W weekend czeka nas załamanie pogody. Już w sobotę na zachodzie i północy, a pod wieczór na wschodzie i południu (jeśli nic się nie przesunie w czasie, a to możliwe) znajdzie się front atmosferyczny, który przyniesie zupełnie inny typ pogody. Ma być pochmurno i mokro. Mało tego! Powieje silny wiatr, osiągający 60-70 km/h, a nad morzem nawet 90 km/h. Niewykluczone są także burze z gradem. Za niżem napłynie chłodne powietrze, dlatego w niedzielę znowu poczujemy bardziej przedzimie, niż wiosnę. Oceniamy, że będzie to dzień z przewagą chmur, mieszanymi opadami, wiatrem i wyładowaniami atmosferycznymi.
W pierwszy dzień weekendu termometry wskażą od 4-8 stopni w pasie od Dolnego Śląska po Pomorze i Mazury do 14 na Podkarpaciu. Niedziela już wszędzie zimna, gdyż słupki rtęci nie przekroczą w najcieplejszej porze dnia 3-8 stopni. Nocami chwytać ma mróz, co w połączeniu z występującymi opadami może sprawić, że lokalnie na kilka godzin lekko zabielą się krajobrazy.
Początek kolejnego tygodnia przyniesie uspokojenie aury. Przejaśni się i ociepli, bowiem temperatura maksymalna wyniesie od 4 stopni na północnym-wschodzie do 11 na Śląsku. Noce z lekkim mrozem.
Po 18. marca czeka nas jeszcze większe pogorszenie pogody. Można z całą pewnością stwierdzić że będzie to gwóźdź do trumny dla tych Polaków, którzy już pożegnali się na zawsze z zimą, pochowali głęboko do szaf ciepłe kurtki i czapki, a w ogródkach zasadzili kwiaty. Znowu przedostaną się do nas fronty atmosferyczne związane z głębokimi niżami z północnego-zachodu Europy. Zwiastują one ponurą i nieprzyjemną pogodę. Słońce na niebie będzie tylko gościem. Przeważać mają natomiast ołowiane chmury, szybko gnane przez silne wiatry, niosące opady deszczu, deszczu ze śniegiem i śniegu, a gdzieniegdzie też burze, którym towarzyszyć może również krupa śnieżna i grad. Niekiedy w rejonach pochmurnych nawet w pełni dnia słupki rtęci nie przekroczą 0-3 st. C.! Jednak i w najcieplejszych miejscowościach (najczęściej tych położonych na Śląsku) nie poczujemy wiosny, gdyż tam widzimy góra 5-8 kresek.

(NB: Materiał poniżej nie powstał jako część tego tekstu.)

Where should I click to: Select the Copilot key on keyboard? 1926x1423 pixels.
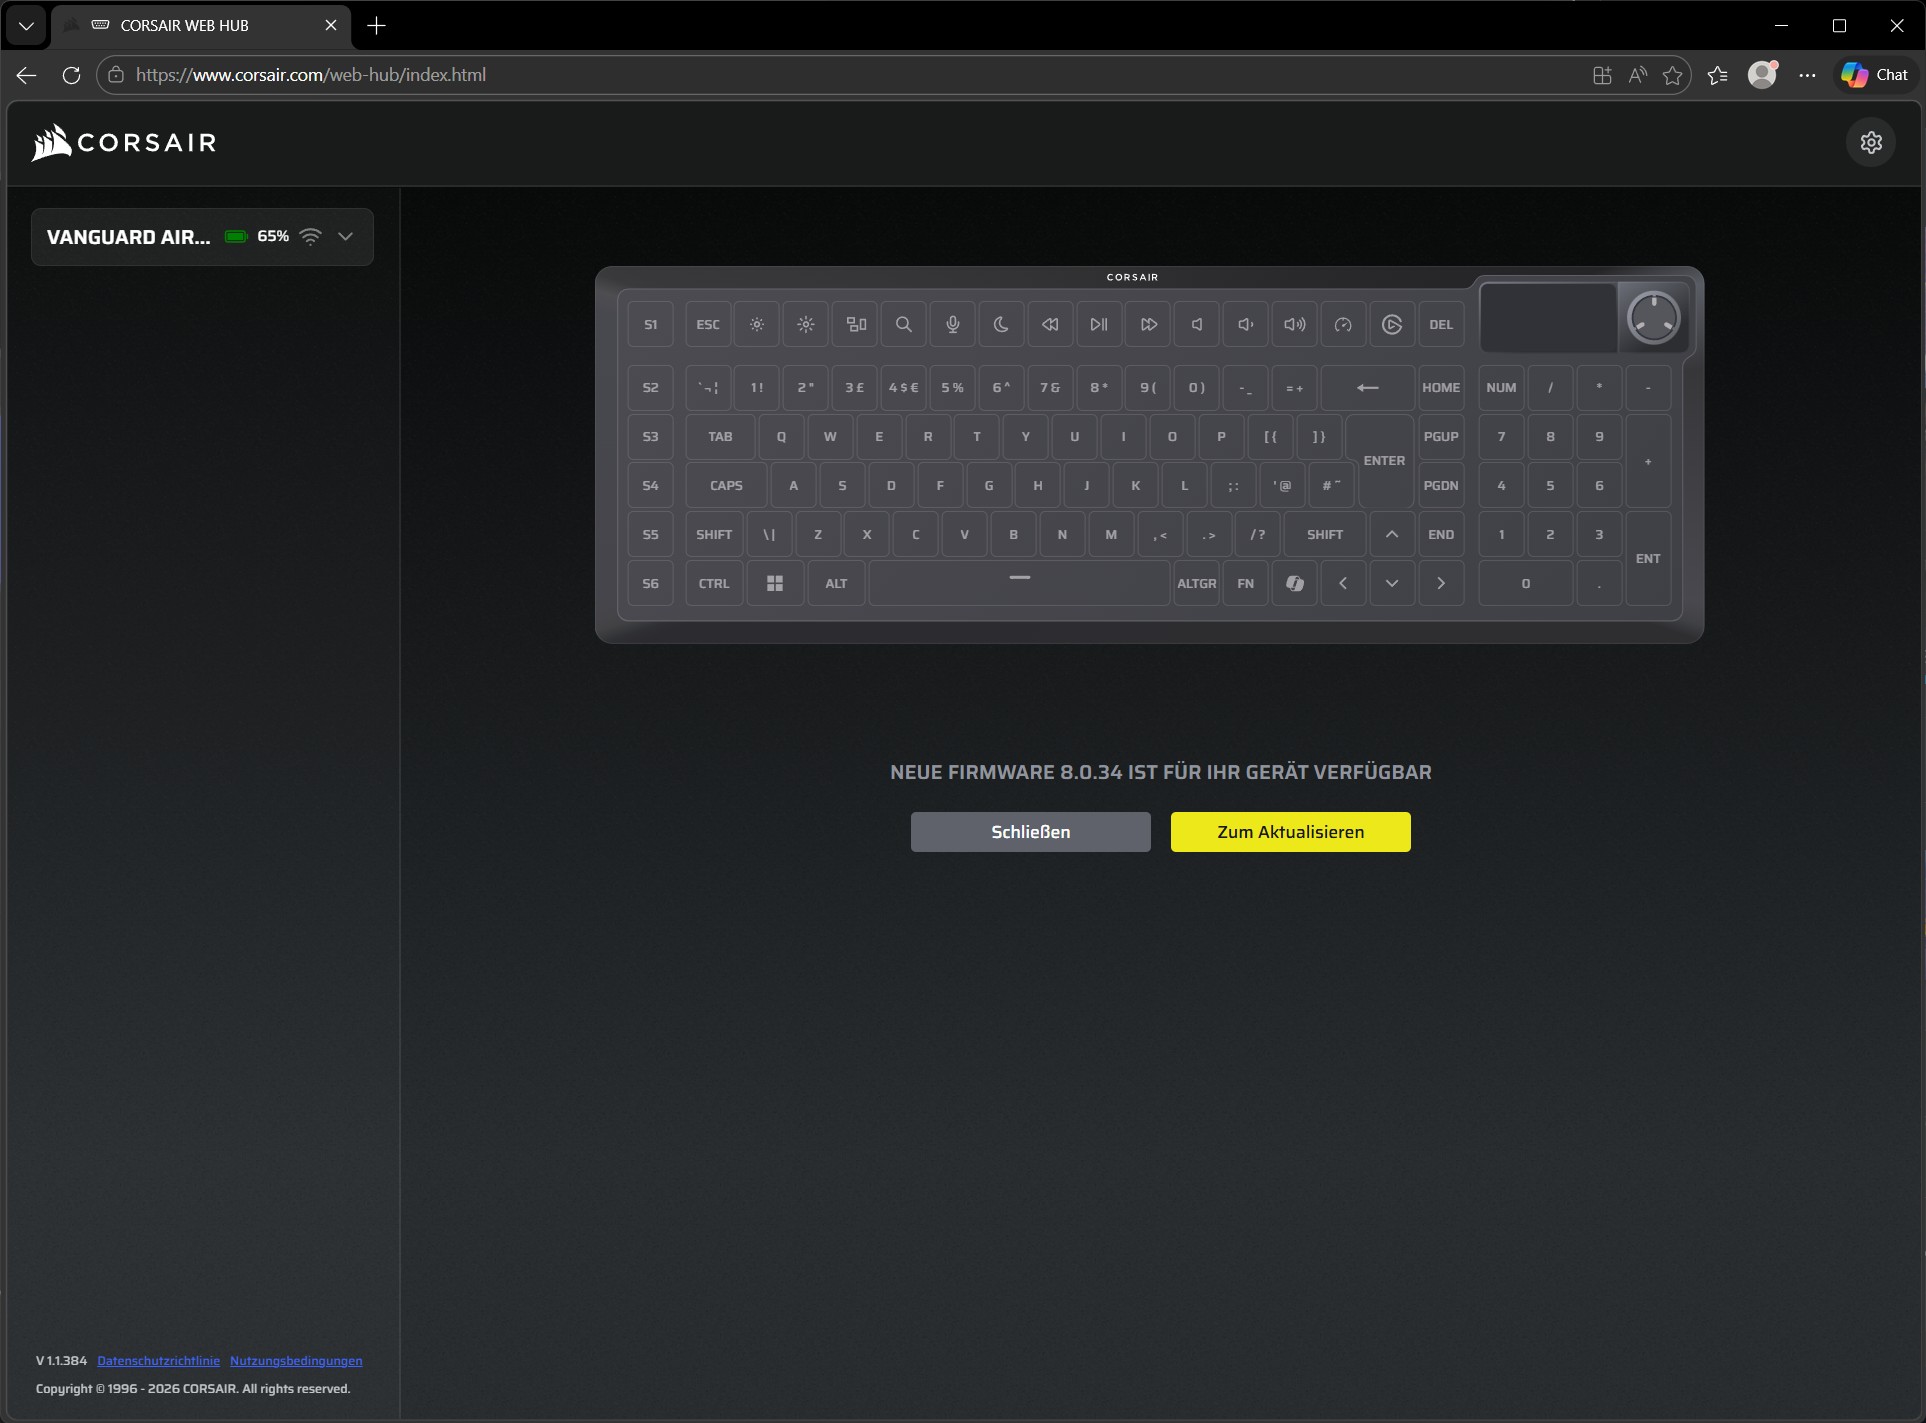(x=1294, y=583)
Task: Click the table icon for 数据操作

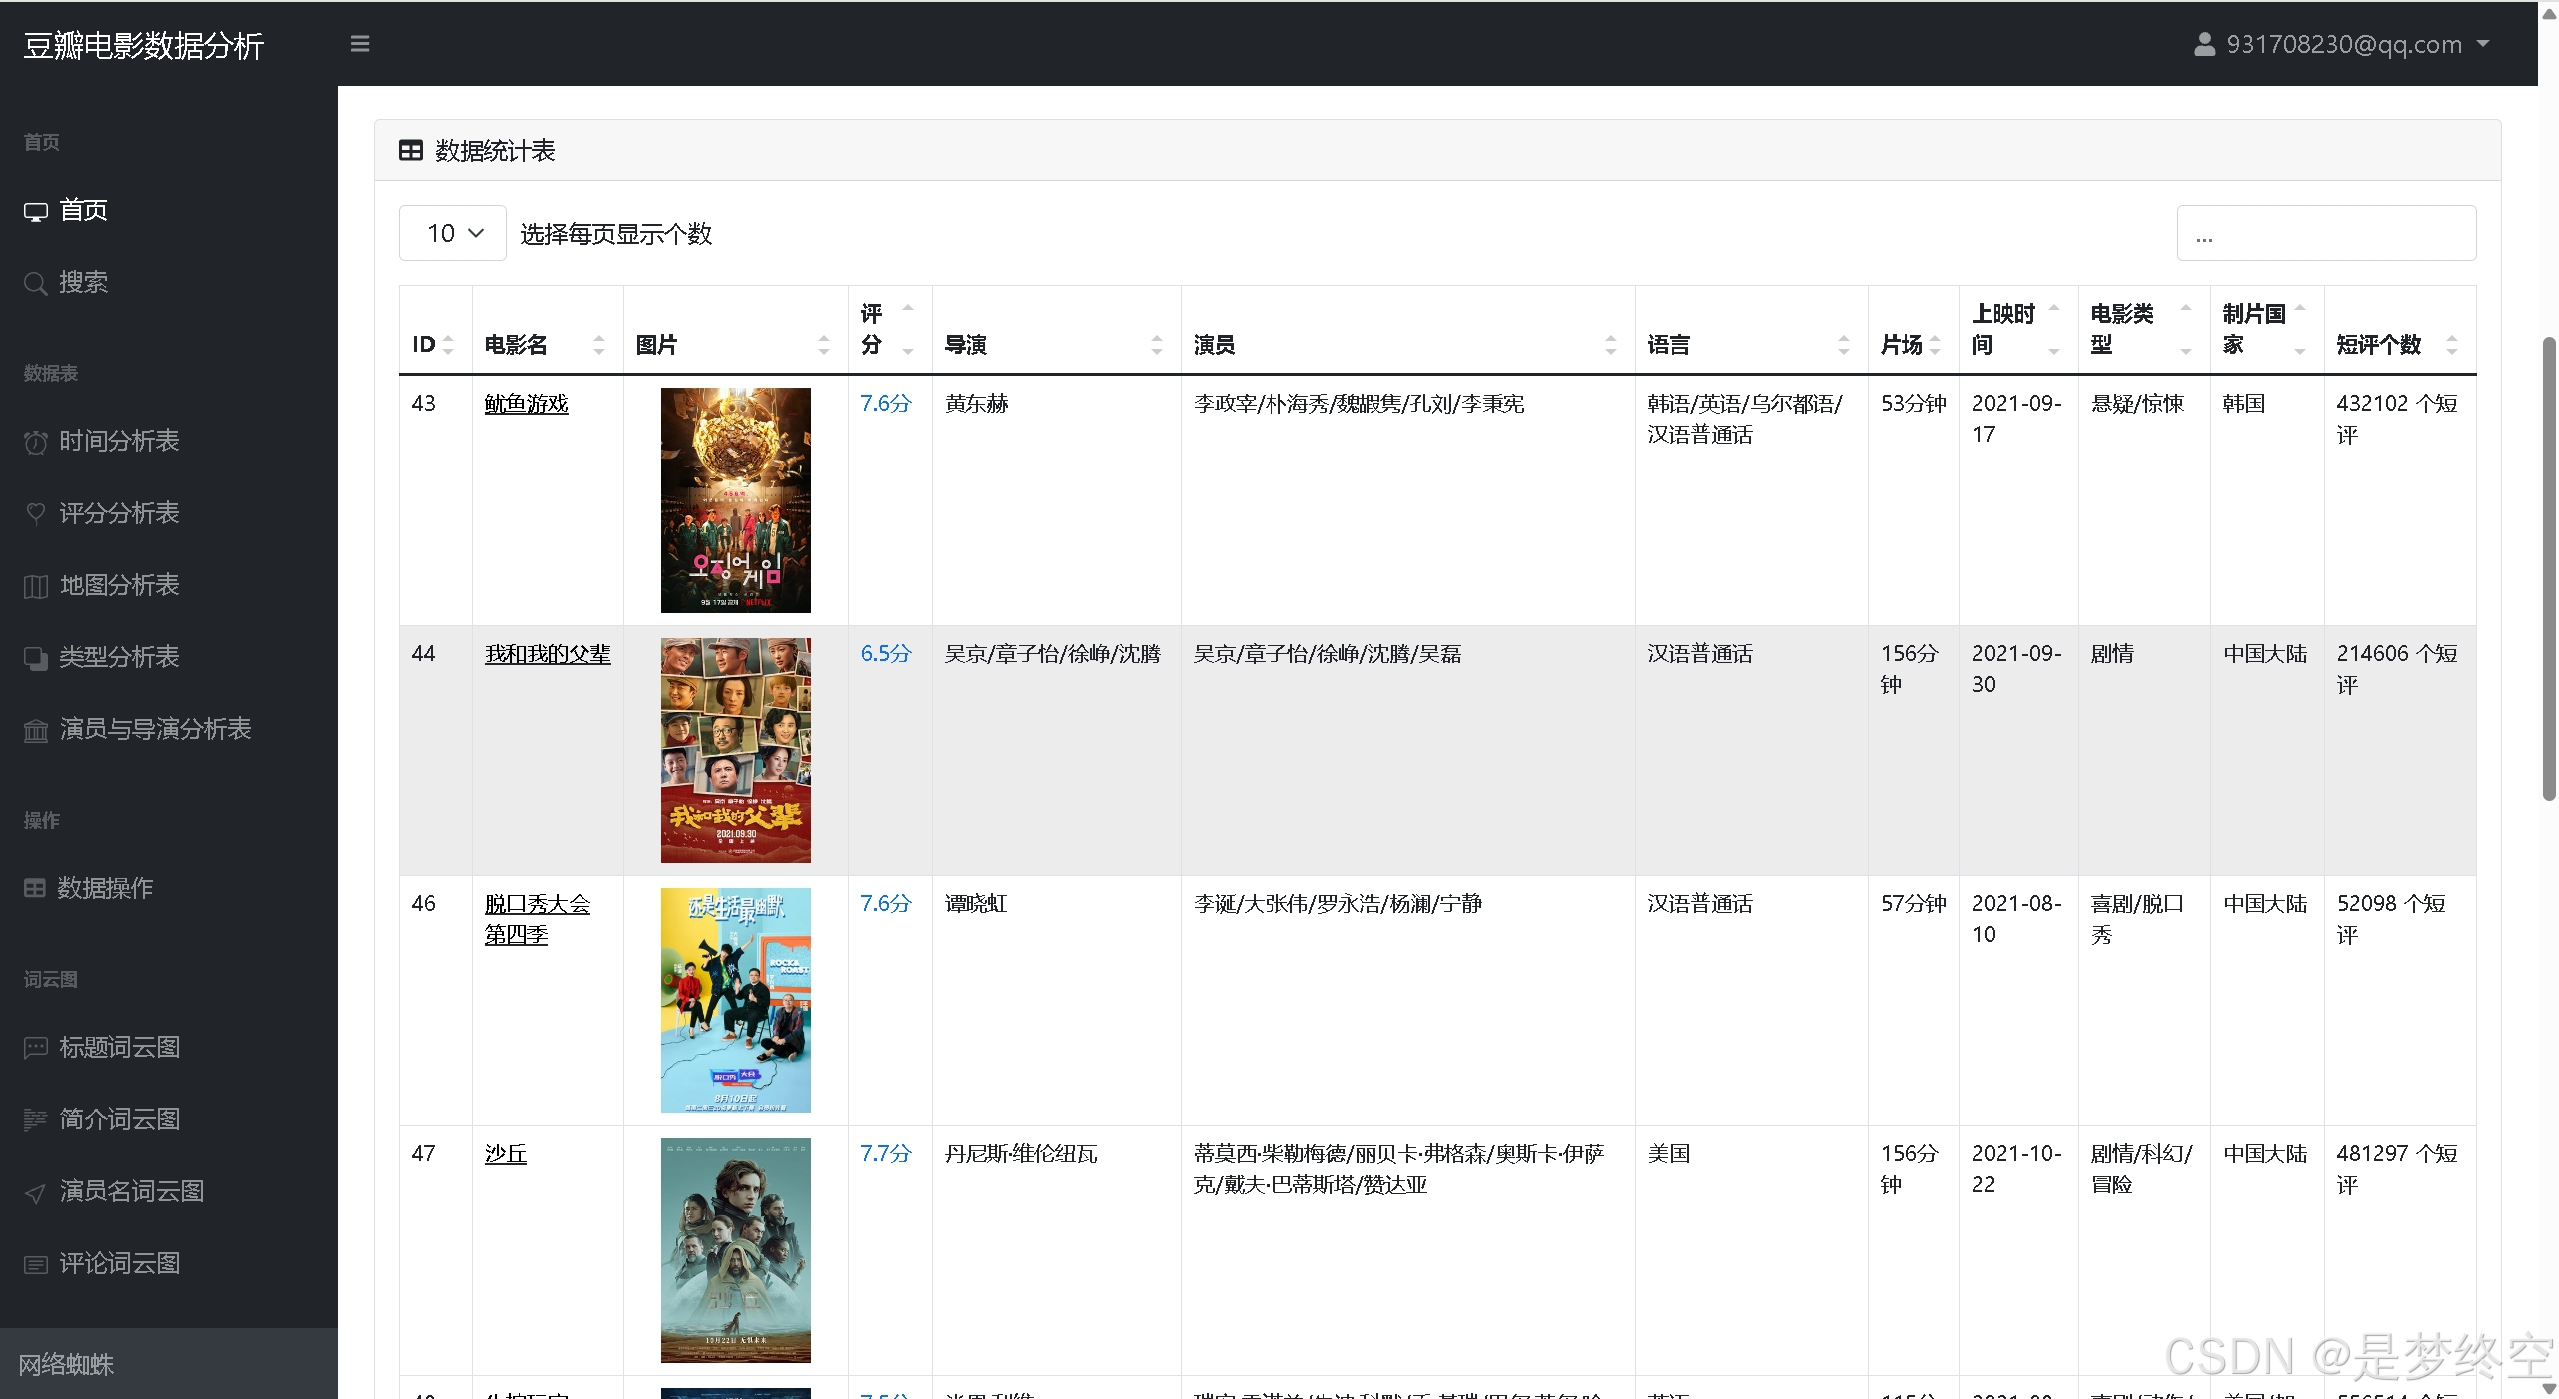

Noce mroźne i także z opadami. Całkiem prawdopodobne, że punktowo utworzy się jakaś niewielka, ale mimo wszystko stała pokrywa śnieżna.
Poprawy aury wyczekujmy dopiero po 21. marca. Powrócimy do sytuacji barycznej, jaką mieliśmy przez większą część zimy. To oznacza dla nas przede wszystkim więcej słonecznych chwil, choć opadów do końca się i tak nie pozbędziemy i wzrost temperatury. 25. marca przewidujemy na chwilę obecną od 5 stopni na wschodzie do 9 na południowym-zachodzie.
Jeśli ktoś jednak myśli, że to już koniec zimy, jest w błędzie. Incydenty zimowe według prognoz sezonowych nachodzić nas mają również w kwietniu.